この小説全編に貫くのは、「誰が殺したのか?」という謎ではなく、「犯罪は本当に起こったのか?」という謎です。
そういう意味では、謎の印象度が弱いです。推理小説として話を進める力は、他の館シリーズに比べて弱いかもしれません。実際殺人が起こり推理小説的な流れになるのが、全体の4分の3あたりからです。これは「人形館の殺人」と同じ流れではあります。
「黒猫館の殺人」は一般的には、他の館シリーズの中では少し評価が低いです。なかなか事件が起きないのが、この低い評価の原因にあるかもしれません。しかし、むしろ私はこのゆったり感が心地よかったです。
「鮎田冬馬」の手記に登場する4人+1人。彼らのドタバタ騒ぎを見る鮎田冬馬自身の「気難し気」でかつどこか「こっけいな」描写。北海道という場設定(?)により、今までの閉じられた空間ではなく、雄大な感じがあるという点。
そういったところから、穏やかに読み進めることが出来きました。
そして終盤でのひっくり返し。雄大と思っていた北海道という場設定が、地球規模の場設定に変わる。それは「驚き」というより、むしろ「感嘆」という感情です。

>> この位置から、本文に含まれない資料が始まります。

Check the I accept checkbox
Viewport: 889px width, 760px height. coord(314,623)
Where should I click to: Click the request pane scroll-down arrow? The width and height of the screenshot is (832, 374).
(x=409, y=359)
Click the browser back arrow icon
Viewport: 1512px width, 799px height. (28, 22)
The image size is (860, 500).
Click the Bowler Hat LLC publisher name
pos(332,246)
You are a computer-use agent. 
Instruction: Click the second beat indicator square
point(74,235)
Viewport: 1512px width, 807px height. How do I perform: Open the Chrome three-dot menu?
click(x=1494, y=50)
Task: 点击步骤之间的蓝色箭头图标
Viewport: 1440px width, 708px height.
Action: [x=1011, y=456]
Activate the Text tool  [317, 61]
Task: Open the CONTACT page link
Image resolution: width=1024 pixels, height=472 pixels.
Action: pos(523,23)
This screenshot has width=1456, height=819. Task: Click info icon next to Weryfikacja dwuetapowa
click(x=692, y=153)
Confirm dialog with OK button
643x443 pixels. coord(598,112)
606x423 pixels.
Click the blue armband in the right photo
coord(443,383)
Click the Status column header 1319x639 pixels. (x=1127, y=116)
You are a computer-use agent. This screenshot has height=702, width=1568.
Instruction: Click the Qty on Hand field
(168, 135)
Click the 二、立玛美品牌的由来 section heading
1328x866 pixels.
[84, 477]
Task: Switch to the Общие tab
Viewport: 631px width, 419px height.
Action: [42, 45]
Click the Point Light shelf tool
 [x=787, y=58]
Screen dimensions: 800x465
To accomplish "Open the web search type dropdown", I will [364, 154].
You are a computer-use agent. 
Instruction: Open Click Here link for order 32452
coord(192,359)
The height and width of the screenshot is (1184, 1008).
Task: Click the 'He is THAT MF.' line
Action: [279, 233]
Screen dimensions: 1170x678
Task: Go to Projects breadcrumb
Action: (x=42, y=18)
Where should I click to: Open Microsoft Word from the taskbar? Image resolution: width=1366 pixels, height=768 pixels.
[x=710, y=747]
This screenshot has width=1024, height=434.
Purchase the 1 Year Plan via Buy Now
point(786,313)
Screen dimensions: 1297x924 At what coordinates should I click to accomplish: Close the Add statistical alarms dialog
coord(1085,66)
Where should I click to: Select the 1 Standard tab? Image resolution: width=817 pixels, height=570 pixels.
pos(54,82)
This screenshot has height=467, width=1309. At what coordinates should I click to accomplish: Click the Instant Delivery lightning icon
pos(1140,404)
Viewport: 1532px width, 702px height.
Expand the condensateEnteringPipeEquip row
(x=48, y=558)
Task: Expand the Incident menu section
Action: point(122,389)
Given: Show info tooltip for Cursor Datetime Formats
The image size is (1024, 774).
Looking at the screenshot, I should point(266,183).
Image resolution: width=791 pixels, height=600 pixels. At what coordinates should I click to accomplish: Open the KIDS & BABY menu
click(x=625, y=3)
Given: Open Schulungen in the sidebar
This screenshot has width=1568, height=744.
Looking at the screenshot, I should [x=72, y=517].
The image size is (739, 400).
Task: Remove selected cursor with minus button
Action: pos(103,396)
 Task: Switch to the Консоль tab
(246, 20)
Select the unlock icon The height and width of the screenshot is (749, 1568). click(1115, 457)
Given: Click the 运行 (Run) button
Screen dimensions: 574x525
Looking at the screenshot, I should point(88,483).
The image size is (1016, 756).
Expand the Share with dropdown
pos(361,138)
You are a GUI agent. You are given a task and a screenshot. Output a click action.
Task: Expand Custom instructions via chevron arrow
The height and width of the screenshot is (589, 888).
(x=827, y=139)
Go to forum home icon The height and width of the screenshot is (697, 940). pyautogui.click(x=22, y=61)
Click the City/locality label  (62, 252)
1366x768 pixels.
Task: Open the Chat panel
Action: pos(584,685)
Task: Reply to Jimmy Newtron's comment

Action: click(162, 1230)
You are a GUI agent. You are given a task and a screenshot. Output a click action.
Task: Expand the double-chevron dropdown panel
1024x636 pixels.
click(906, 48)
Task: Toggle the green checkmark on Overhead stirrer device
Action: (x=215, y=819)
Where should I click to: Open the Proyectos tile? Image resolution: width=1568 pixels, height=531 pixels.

その後殺人の犯人を突き止める推理があるのですが、その推理はこの小説においては付け加えです。コース料理における、最後のデザートの役割です。
しかしそのデザートが実にいい役割を果たします。コース料理がなければ、デザートは引き立ちません。デザートがなければ、コース料理が引き立ちません。お互いがお互いを、引き立てあう存在になっているのです。
全体として薄味で、「殺人の犯人が誰か?」が全体の謎となっていないため、推理小説を期待している人にとっては物足りないかもしれません。ですが、おどろおどろしい「館シリーズ」の中で、一服の清涼剤的な好編ではないかと思います。